Никитина охватил страх. Затуманилось сознание, и он провалился в черную безмолвную пустоту…
Тихо и темно. Совсем тихо и совсем темно.
«Хоть какой-нибудь звук! Чертова тишина», — подумал Никитин, когда снова вернулось сознание. Страшно остаться одному в беде… Ведь и раньше бывали трудные минуты, но таким одиноким и беспомощным он никогда себя не чувствовал.
«Слово бы услышать… Одно слово! — повторил он, напрягая слух. — Нет, ни звука».
Сигнальные концы накрепко зажаты судном. Но ведь воздух поступает непрерывно… Значит, о нем помнят?
Никитин попытался встать, однако шлем сразу уперся в днище корабля. Лежа на спине, он рукой легко доставал стальные листы. Заскрипел песок, придавливаемый тяжелым корпусом. Корабль медленно оседал вниз.
— Мама! — непроизвольно вырвалось у моряка.
— Я Никитин, — без всякой надежды сказал он в микрофон. Ему просто хотелось услышать свой голос. — Я Никитин. Слышите меня?
Не слышат.
Тишина, показалось, сделалась еще зловещей…
— Разгильдяй! Что? На партийном собрании шею намылим, — ворвался вдруг шумный голос Фитилева. — Смотри, провода оборваны, не видишь? Черт знает что такое!
— Я слышу, Николай Иванович, — выдохнул Никитин. Закончить фразу у него недостало сил.
— Никитин! — радостно раздалось сверху. — Как себя чувствуешь? Что? Успокойся, голубчик, все будет хорошо. Рассказывай, Петя!
Словно тяжелый груз свалился с Петиных плеч. От Фитилева он узнал, что на грунте Фролов и еще два водолаза ищут его.
Но что это? Опять заскрежетал песок, опять леденящие душу толчки. Но самым страшным было другое: к водолазному шлему прикоснулась сталь оседавшего исполина.
…Фитилев, зажав до боли в руке потухшую трубку, прислушивался к бессвязным словам Никитина. Когда водолаз умолкал, на душе у командира делалось скверно.
«Он должен прийти в сознание. Во что бы то ни стало прийти в сознание, иначе — смерть…»
— Петя! — радостно сказал он. — Сейчас получили известие. От жены… Ты слышишь, Петя?.. Родился сын, слышишь? Родился сын! Почти пять килограммов! Богатырь!
— Сын? — чуть слышно откликнулся телефон. — Сын, Андрей!
— Да, да, Андрей! — с готовностью подхватил Фитилев. — Ты того, держись, Петя! Воздух, воздух не забывай травить…
…Опять скрежет песка! Нет, это снег скрипит под ногами. Никитину чудится родной лес, вековые ели, засыпанные снегом… Звонко поют пилы, стучат топоры. Среди лесорубов он, Петя Никитин.

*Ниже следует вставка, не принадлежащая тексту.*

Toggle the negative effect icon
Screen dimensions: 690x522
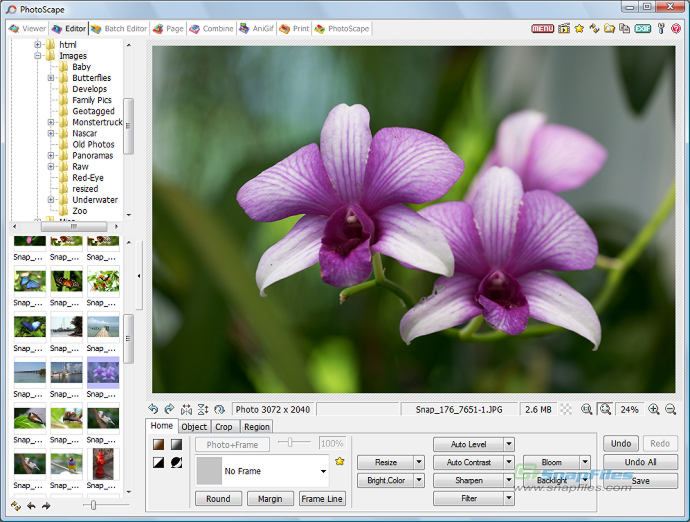point(176,463)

Вздымая снежные вихри, одно за другим падают деревья. Вот дрогнула вершина столетней ели, дерево валится на него, надо бежать. Но бежать Петя не может: не вытащить ног из глубокого снега. Он хочет крикнуть, позвать на помощь — нет голоса… непомерная тяжесть легла на грудь… Душно.
Бред и явь смешались. Мучительное томление охватило Петю. Нудно и тошно звенит в ушах, стучит сердце. Нет, не только сердце, все существо Никитина пульсирует в неистовом ритме.
— Да, Андрей же, сын…
Кто это сказал? Он сам или кто-то другой? Отчетливо возник образ сына, каким он себе представлял его.
— Андрей! — кричит Никитин и приходит в себя.
Сколько прошло времени, он не знал. Час или мгновение?
Пришло сознание, пришли и звуки. Скрежещет песок… опять наседает корабль. Но и другие звуки проникают сквозь медный шлем: он слышит шум винта… Кто-то скребется назойливо и громко. И вдруг — удар…
Перед глазами идут круги: красные, оранжевые, желтые… Дыхание перехватило.
Тихо открылась дверь в каюту. Вошел водолаз Фролов. В руках у него телеграмма.